A year ago now, when the Bush Administration was preparing the world for an American invasion of Iraq, John le Carré wrote a column of scathing, sharp-toothed commentary for the Times of London. "America has entered one of its periods of historical madness," the piece began, "worse than McCarthyism, worse than the Bay of Pigs and in the long term potentially more disastrous than the Vietnam war." The master of espionage fiction went on to assert that "the religious cant that will send American troops into battle is perhaps the most sickening aspect of this surreal war-to-be." In a full-throated critique of "the Bush junta," le Carré rejected the with-us-or-with-the-terrorists choice Washington offered the rest of the planet and regretted, most of all, the world's failure to construct any middle ground in the matter of Saddam Hussein. "I'm dead against Bush," he wrote, "but I would love to see Saddam's downfall--just not on Bush's terms and not by his methods. And not under the banner of such outrageous hypocrisy."

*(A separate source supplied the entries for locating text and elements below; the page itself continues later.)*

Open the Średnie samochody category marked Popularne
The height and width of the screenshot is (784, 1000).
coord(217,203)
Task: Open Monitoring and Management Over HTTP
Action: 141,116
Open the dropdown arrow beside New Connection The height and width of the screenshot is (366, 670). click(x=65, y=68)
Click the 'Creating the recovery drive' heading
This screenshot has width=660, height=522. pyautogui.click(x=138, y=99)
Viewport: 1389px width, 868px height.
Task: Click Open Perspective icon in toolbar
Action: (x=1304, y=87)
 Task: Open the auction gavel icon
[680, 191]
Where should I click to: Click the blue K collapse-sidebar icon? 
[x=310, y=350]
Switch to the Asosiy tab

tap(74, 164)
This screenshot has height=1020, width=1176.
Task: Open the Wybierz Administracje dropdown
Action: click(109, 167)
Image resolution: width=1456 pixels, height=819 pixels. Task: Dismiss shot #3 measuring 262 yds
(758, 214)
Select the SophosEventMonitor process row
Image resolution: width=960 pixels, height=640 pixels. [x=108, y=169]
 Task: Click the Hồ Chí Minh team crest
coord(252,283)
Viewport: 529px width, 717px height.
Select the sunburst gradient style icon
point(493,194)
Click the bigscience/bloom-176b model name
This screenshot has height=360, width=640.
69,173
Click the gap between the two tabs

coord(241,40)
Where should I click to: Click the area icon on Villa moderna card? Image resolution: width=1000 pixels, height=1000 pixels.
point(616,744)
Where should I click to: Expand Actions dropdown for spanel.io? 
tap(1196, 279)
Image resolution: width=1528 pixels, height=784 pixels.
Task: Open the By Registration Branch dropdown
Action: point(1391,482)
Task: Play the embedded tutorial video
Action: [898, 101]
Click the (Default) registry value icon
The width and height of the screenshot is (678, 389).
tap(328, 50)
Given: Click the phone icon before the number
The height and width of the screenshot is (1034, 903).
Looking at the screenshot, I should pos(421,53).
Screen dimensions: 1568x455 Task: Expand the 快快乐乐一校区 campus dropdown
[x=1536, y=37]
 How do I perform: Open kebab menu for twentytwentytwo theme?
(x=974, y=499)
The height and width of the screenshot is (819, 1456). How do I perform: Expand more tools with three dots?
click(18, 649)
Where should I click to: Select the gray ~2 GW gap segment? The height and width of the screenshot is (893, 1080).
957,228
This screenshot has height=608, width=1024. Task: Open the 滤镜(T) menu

One may not want to begin a consideration of any author's fiction with reference to his political views. A novel is an implicitly transformative work, after all, and a novelist's opinions as to the nature of public events are something altogether different. But it is too tempting to relate the two in le Carré's case. Both the author and the commentator have become increasingly and openly political in recent years. And le Carré doesn't seem to want readers to miss this point. His most recent book, The Constant Gardener, was a frontal attack on the Third World testing practices of the global pharmaceutical giants, and he chose to add a pointed postscript. "As my journey through the pharmaceutical jungle progressed," he wrote, "I came to realize that, by comparison with the reality, my story was as tame as a holiday postcard."
Absolute Friends, le Carré's nineteenth novel in a career that now spans five decades, arrives with no such label attached, but it doesn't need one. Through the thoughts and conversations of its main characters, le Carré takes on everything from Neville Chamberlain's appeasement of Hitler and the partition of British India to the Shah of Iran, the Greek colonels, the Vietnam War and, yes, last year's invasion of Iraq. Very little of the postwar era is left out, and one is left wondering about the extent to which le Carré has made himself a ventriloquist in this book, speaking more directly through his invented voices than longtime devotees of his fiction might expect.